__TO DO__:
1. In the text on the 'Littleford' American elm, what year was the cultivar first released?
2. Continue the text about the 'Littleford' elm cultivar from its final sentence.

__PROVIDED PASSAGE__:
BEGIN
- Species: Ulmus americana
- Cultivar: 'Littleford'
- Origin: Illinois, US

= Ulmus americana 'Littleford' =

Elm cultivar

The American elm cultivar Ulmus americana 'Littleford' was cloned from a tree in Hinsdale, Illinois, circa 1915 by Littleford Nurseries of Downers Grove, Illinois, and first released in 1927. It was marketed in the 1930s by nearby Hinsdale Nurseries, successor to Littleford Nurseries, as 'Littlefordii'. In their 1925 catalogue Littleford Nurseries had written of their selection: "The growing of the American elm is a specialty with us; we consider it the leading shade and ornamental tree. Our trees are a selected strain of the V-shaped type, a stock of 15 to 20 thousand, all 2 ins. and up in size, transplanted twice and in splendid vigor for planting".

==Description==
The tree is narrowly vase-shaped, without pendulous branchlets, and with larger and heavier leaves.
END
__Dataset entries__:
BEGIN
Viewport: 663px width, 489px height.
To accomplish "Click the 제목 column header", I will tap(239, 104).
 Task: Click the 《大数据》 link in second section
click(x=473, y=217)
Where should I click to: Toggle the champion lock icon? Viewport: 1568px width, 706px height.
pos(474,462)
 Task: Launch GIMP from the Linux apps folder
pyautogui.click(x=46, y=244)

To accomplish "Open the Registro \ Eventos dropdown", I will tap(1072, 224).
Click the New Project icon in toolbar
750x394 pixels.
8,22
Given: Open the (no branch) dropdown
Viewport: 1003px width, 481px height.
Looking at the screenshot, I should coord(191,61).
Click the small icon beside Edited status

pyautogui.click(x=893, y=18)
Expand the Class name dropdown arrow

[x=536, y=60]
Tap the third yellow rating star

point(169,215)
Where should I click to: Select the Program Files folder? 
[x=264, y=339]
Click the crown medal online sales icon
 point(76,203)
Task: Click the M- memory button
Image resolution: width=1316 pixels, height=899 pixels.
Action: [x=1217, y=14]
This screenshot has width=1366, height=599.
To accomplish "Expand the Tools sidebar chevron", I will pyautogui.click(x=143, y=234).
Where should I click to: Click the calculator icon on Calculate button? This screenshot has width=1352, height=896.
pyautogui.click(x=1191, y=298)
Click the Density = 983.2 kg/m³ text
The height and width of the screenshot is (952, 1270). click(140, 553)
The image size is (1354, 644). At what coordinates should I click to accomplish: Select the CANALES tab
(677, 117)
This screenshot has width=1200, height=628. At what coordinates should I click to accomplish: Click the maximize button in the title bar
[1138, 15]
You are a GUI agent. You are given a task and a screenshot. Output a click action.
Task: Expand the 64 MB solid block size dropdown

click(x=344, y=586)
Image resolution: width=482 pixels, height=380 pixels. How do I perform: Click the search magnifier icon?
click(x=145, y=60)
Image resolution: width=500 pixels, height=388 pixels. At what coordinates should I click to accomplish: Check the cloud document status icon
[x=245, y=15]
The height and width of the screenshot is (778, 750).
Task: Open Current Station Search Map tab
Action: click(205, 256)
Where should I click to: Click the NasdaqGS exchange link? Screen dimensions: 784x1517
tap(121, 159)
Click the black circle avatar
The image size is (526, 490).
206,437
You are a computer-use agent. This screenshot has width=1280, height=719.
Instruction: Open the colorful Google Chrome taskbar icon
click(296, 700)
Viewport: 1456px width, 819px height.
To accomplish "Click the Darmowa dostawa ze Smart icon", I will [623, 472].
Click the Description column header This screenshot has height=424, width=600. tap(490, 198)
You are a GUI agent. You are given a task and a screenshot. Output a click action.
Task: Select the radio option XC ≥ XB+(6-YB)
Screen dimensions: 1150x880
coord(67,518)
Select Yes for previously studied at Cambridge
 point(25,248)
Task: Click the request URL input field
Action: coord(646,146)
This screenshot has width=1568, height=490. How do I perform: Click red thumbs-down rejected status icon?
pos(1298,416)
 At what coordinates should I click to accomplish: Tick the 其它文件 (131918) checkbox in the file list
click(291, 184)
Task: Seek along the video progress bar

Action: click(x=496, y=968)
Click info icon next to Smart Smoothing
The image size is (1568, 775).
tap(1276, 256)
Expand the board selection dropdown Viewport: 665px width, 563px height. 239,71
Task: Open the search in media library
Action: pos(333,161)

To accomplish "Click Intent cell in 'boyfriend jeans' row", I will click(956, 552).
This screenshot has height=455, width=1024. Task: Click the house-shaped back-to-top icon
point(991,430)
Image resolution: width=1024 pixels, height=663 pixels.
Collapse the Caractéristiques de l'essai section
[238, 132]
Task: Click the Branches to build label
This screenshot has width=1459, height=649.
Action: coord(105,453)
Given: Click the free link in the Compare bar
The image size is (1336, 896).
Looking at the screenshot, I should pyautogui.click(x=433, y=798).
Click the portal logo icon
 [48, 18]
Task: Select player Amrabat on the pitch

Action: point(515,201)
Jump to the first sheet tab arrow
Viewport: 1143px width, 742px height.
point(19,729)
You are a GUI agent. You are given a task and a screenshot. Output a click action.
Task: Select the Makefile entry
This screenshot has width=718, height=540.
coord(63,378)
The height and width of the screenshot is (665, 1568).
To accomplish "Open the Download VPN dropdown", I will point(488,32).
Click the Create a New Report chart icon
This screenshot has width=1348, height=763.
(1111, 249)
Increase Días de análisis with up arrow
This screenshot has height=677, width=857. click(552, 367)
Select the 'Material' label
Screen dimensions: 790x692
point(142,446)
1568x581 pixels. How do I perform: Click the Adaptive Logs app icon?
END
__RESPONSES__:
1. 1927

2.
==Pests and diseases==
The clone's resistance to Dutch elm disease is not known, but the species as a whole is highly susceptible to the disease and elm yellows; it is also moderately preferred for feeding and reproduction by the adult elm leaf beetle Xanthogaleruca luteola, and highly preferred for feeding by the Japanese beetle Popillia japonica in the United States.
U. americana is also the most susceptible of all the elms to verticillium wilt.

==Cultivation==
'Littleford' was also marketed from the 1930s by the Siebenthaler Company of Dayton, Ohio, and from the 1940s by Charles Fiore Nurseries of Prairie View, Illinois. The Sherman Nursery, Charles City, Iowa, stocked it as late as 1957, but it is no longer listed by that emporium or any other. The tree is not known to have been introduced to Europe or Australasia.

==Synonymy==
- Ulmus americana var. Littlefordii: Bailey & Bailey, Hortus Second, 746, 747, 1941.

==Accessions==
- North America
- Morton Arboretum, US. Acc. no. 862–43.